The last line of the book drops a bombshell that some readers might say is inevitable, but I was surprised to read. I wondered what drove Macgregor to end on that note, which at best could be described as bittersweet and I ask her if it was a difficult decision to make, for a character she no doubt loved dearly, to take that final step to end the story?

“I wanted the end to be hopeful – giving hope is very important to me as a writer – but also to be realistic,” she imparts. “We know that Milo’s eye condition is going to get worse, but that doesn’t mean it’s the end. He’s the most resourceful little boy you could hope to meet: he’s only just started on his quest to make the world a better place.”

With Milo out in the world and such a huge success, what comes next from you?

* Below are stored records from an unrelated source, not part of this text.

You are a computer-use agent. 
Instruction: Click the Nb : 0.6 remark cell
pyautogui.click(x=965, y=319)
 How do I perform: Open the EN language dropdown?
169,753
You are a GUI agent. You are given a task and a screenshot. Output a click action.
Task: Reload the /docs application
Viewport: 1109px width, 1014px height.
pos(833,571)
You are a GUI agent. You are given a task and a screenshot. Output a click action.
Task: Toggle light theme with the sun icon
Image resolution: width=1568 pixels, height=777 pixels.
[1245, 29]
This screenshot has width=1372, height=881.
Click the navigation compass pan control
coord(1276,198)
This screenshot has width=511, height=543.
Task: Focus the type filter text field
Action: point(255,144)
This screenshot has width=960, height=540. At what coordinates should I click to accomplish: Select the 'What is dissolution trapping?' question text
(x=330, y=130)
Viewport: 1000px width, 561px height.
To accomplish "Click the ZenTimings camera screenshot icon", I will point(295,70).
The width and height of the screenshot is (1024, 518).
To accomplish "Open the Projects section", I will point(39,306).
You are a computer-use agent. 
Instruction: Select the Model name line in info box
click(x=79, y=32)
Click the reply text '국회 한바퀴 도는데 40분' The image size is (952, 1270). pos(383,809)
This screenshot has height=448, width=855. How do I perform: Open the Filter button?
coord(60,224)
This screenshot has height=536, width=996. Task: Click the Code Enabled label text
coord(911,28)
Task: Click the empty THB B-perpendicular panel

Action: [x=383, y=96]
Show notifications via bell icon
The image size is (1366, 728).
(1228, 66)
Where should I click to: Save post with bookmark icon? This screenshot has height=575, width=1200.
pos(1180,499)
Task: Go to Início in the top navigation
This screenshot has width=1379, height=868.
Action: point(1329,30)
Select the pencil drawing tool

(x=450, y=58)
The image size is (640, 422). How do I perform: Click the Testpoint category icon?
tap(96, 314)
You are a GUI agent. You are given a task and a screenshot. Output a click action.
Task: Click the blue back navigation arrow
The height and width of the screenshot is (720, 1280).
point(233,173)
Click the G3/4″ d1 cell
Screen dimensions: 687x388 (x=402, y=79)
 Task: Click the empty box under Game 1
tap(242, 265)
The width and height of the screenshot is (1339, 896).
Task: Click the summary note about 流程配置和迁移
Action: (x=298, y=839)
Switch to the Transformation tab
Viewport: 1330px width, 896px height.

“My second novel isn’t a sequel to Milo but is very much in the same style: a family story, told through several points of view, one of which is that of a little girl, Willa,” Macgregor replies. “Oh, and there’s a quirky animal in there too! The novel starts with a mother standing on the doorstep of the home she walked out on seven years ago: she wants to pick up where she left off – only, a great deal can change in seven years. After the bombshell of the mother’s return, the family fractures and then, over the course of a fraught bank holiday weekend, is painfully (and unconventionally) stitched together again.

“I’m also writing a biography of my mother’s life,” she concludes, “with her identical twin sister as they hitch-hiked through the twentieth century, from fleeing Berlin when the Russians invaded when they were four, travelling on a cargo ship from Germany to America (the land of Elvis and ice-cream, mini-skirts, Quakers and The Ku Klux Klan) to marching in the Paris Student Riots of 1968. And much more besides!”